Сейчас, от восьми до полудня, самое лучшее время. Затем боли усиливаются, я делаюсь раздражителен, внимание рассеивается. Размеренная работа, лучшее из обезболивающих, которого двадцатый век изо всех сил постарался себя лишить, – вот чего я больше всего хочу. Повседневный кайф, который она мне обеспечивает, я не променял бы на все расширители и глушители сознания, на которые подсаживается молодежь.
Я благодарен судьбе, что у меня нет таких обязательств перед текущим моментом, как те, о которых вчера вечером рассказывала мне Ада: у нее сейчас живет дочь, отдыхает от мужа, он явно энтузиаст чего‑то там у себя в Беркли, один из “уличных людей” и творцов Народного парка[16], недоучка и уклонист, чья цель – переделать мир согласно своим сердечным чаяниям. Я, можно сказать, знаю его, видел таких сто раз – на языке одна экология, в мозгах одно курево. Он приходит на занятия со своей собакой – вернее, приходил, когда посещал занятия. Он ест органически выращенные овощи, живет в коммунах, восхищается индейцами, наслаждается племенными обрядами, влюблен в Землю и во все натуральные продукты, которые она производит. Ему кажется, что можно повернуть часы вспять. Он не так уж, в сущности, от меня отличается, если вынести за скобки мой скептицизм и чувство истории. Ада, разумеется, испытывает к нему отвращение. Что, спрашивает она меня, с молодежью нынче стряслось? Что там за дурдом такой у них в Беркли? Кем надо быть, чтоб жене позволить два года себя содержать – два года жизни в свинарниках, где все одной кучей копошатся? Вот по чести скажу, смотрю я на них по телевизору, смотрю, как они там окна бьют, камни в полицию кидают и дышат слезоточивым газом, все одеты не пойми как, волосья до плеч отрастили… Ты там обретался. Что, и раньше так было? Когда Шелли туда учиться поехала, она самой умной девочкой была в старших классах у нас в Грасс-Вэлли. Два года – и все, никакой учебы, работать пошла, чтоб кормить этого… Ей-богу, было бы лучше, если б она тут осталась, пошла на курсы секретарш и на работу рядом устроилась.
Ну, у меня‑то нет на попечении молодых и сбитых с панталыку. Родман, отдам ему должное, сам заботится о себе. Моя задача – не дать ему заботиться обо мне. Что же касается его матери – она не подстерегает меня здесь, когда я перемещаюсь из кухни в кабинет, из кабинета на веранду или в сад. С этим домом она не ассоциируется. Я благополучно ее миную где‑то на лестнице, по которой восхожу к усердию, высоким устремлениям, благопристойности бабушкиной жизни, к практицизму и мужскому упорству дедушкиной.
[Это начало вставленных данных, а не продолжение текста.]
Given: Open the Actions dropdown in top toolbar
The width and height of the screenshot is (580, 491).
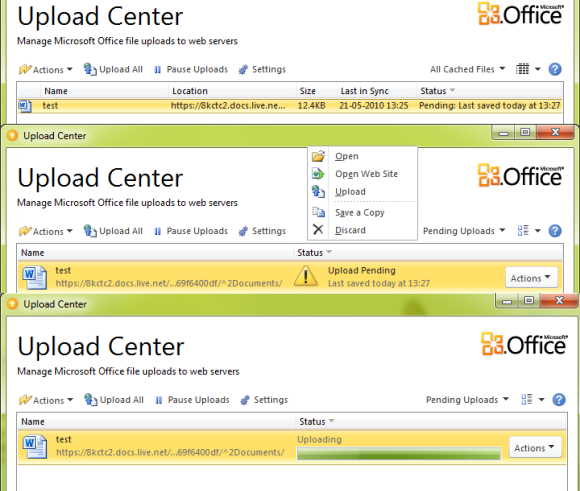Looking at the screenshot, I should (45, 70).
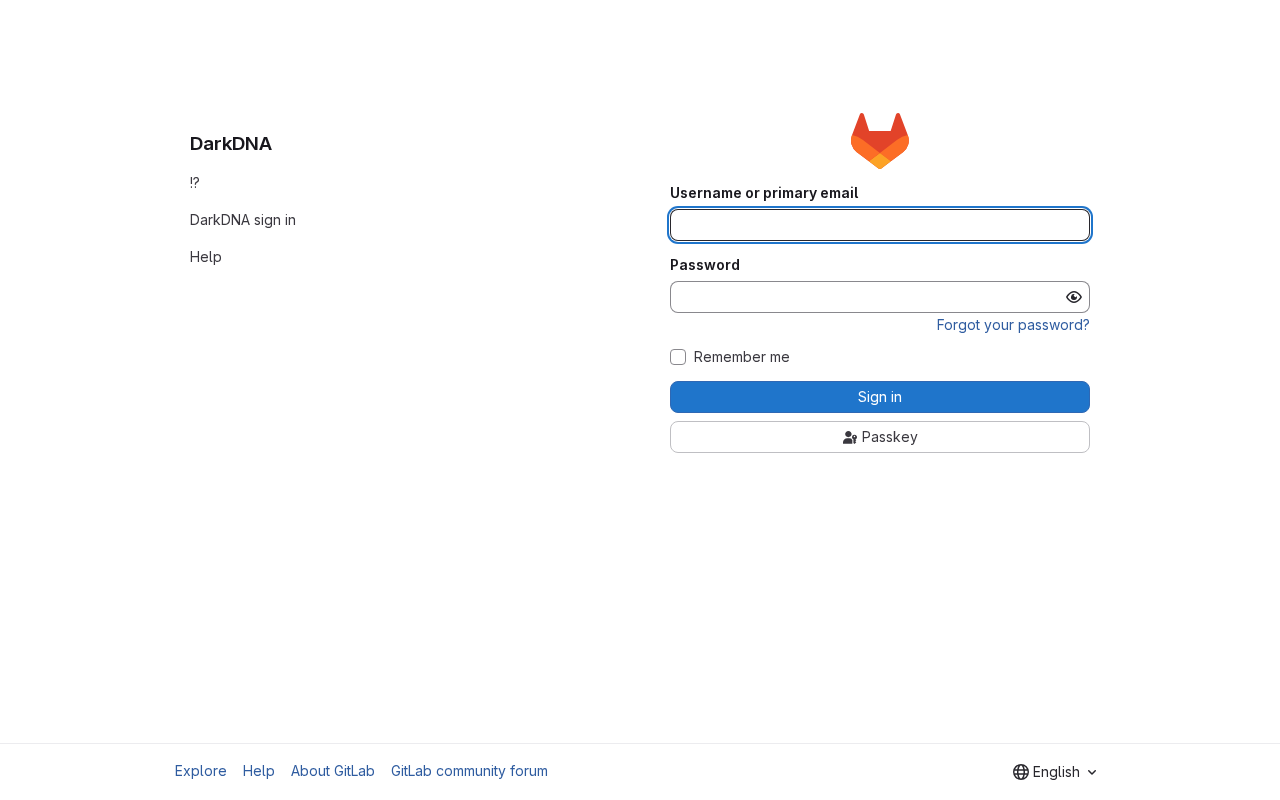
Task: Expand the English language dropdown
Action: pyautogui.click(x=1055, y=772)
Запад начался для Сюзан Берлинг в последний день 1868 года, столетие с лишним назад. Он не фигурировал в ее планах. Она была влюблена в Искусство, Нью-Йорк и Огасту Дрейк. Я уже процитировал то, что Огаста писала о Сюзан, теперь приведу слова Сюзан об Огасте. Это из ее неопубликованных воспоминаний, написанных, когда ей было за восемьдесят.
И тогда‑то девятнадцатый год моей жизни озарила Огаста, как румяный зимний солнечный восход… милая и стылая из‑за ходьбы пешком от парома: она жила на Статен-Айленде. Той зимой меня приютила свойственница на Лонг-Айленде, и я ходила от своего парома через Ист-Ривер. Вдвоем мы шагали по улицам города и, некоторым образом, по дорогам мира. Она была племянницей коммодора Де Кэя[17] и внучкой Джорджа Родмана Дрейка[18]. Ее семья принадлежала к старой нью-йоркской аристократии. Моя – всего-навсего к Обществу Друзей, да и то уже не в былом качестве. Детство она провела за границей, говорила на трех языках, а я – “на одном с грехом пополам”. Она пожила в одной из славных европейских столиц, ходила там по картинным галереям среди Старых Мастеров, а я тем временем ходила вдоль Гудзона по старым зеленым холмам, бродила по лесам у Длинного пруда, и самым дальним моим путешествием была поездка в Рочестер, штат Нью-Йорк.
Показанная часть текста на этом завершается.